Excruciatingly, taking the advice (not my own) of one caring friend and one firm doctor, I pressed pause. I slept. I drank lots of water. And tea. I slept some more. I left the country and slept in the sun and let the humidity drain my body of all that extra hydration. I moved slowly and with purpose. I healed a little more. 

Then I admitted, mainly to myself, that I might desire a slower life. A pace different from what I have built. A world where mornings start a little later and dinners last a little longer. Where transitions might not always be so fast and sometimes I get to hold a hand while I’m getting used to standing still. 

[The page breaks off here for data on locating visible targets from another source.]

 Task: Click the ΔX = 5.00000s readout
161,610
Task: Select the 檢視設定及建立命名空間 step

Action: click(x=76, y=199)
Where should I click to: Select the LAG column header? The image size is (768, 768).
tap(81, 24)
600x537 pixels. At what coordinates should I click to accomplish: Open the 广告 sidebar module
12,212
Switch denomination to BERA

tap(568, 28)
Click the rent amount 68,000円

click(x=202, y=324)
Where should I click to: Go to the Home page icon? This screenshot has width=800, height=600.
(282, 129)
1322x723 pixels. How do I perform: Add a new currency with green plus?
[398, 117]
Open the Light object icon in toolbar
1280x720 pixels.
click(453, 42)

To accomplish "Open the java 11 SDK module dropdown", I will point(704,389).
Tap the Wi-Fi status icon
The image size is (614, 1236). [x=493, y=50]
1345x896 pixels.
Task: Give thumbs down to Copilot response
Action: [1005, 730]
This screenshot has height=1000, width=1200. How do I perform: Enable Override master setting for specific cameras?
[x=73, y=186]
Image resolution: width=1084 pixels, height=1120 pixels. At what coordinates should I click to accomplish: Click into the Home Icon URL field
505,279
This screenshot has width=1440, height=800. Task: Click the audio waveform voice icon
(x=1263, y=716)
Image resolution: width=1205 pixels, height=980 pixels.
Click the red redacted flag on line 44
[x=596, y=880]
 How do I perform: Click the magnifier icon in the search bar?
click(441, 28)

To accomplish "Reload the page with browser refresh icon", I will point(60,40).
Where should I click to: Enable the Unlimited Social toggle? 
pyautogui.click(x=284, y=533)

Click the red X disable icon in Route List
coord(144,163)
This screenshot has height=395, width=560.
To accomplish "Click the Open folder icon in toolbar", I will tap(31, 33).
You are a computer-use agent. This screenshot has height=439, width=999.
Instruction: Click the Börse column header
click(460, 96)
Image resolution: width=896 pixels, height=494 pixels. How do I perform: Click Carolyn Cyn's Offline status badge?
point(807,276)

Maybe it is in the moments of pause that we see what has always been there, but in a still frame that finally makes sense

Earning or Sacrificing?

"Why are you here?" she asked.

"Because I'm lonely," he answered.   

And she knew that forever he would be the boy and she would be the tree.  

--

Recently, it was asked of me (and many others, apparently) what I want to be know for: Would I rather be known for what I earned or what I sacrificed?

Although I am not convinced that this is an either/or question for me, I do believe the struggle to earn and the pain of sacrificing are not all that different. Yes, the feelings and details around each may not appear similar, but each deals in value. Are you working to gain value? Or are you giving something of value up in exchange for something more worthy?

Earning is hard work to see more immediate results.

Sacrificing is a longer, more confusing game.

I don't think I would care to be know for either what I earned or what I sacrificed. That seems too limiting.

I want to be known for a different kind of value. Not one I chased and caught. And not a value that came at the price of exchange. 

I want to be known for what I build and grow and create. I want to be known for what I feel and how I act. I want to be known for what I give. I want to be known for being softer and kinder than was deserved or expected. I want to be known for being harder and faster at just the right moment. I want to be known for creating seconds of delight that are remembered for a lifetime. I want to be known for how I nurture that which has been both earned and sacrificed by others. I want to be known for holding so close and so gently what is in another's bones, even if I haven't quite figured out what is in mine.

I want to be known for being a person that is just really good at being human.

Despite the mess and tears and grind of earning, and despite the pain and turmoil and gripping uncertainty of sacrifice, what lives deep in the core of me is how I hope to be known. 

So maybe this is the bigger question for me: 

What will I have to earn, and what will I have to sacrifice, to be truly known?